::: Task data :::
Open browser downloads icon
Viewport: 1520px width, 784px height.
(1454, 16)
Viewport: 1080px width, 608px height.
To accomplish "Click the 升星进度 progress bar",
:::
# [The problem]
Rewrite the material above, replacing "progress bar" with "progress indicator" and leaving everything else the same.

# [Task response]
Open browser downloads icon
Viewport: 1520px width, 784px height.
(1454, 16)
Viewport: 1080px width, 608px height.
To accomplish "Click the 升星进度 progress indicator",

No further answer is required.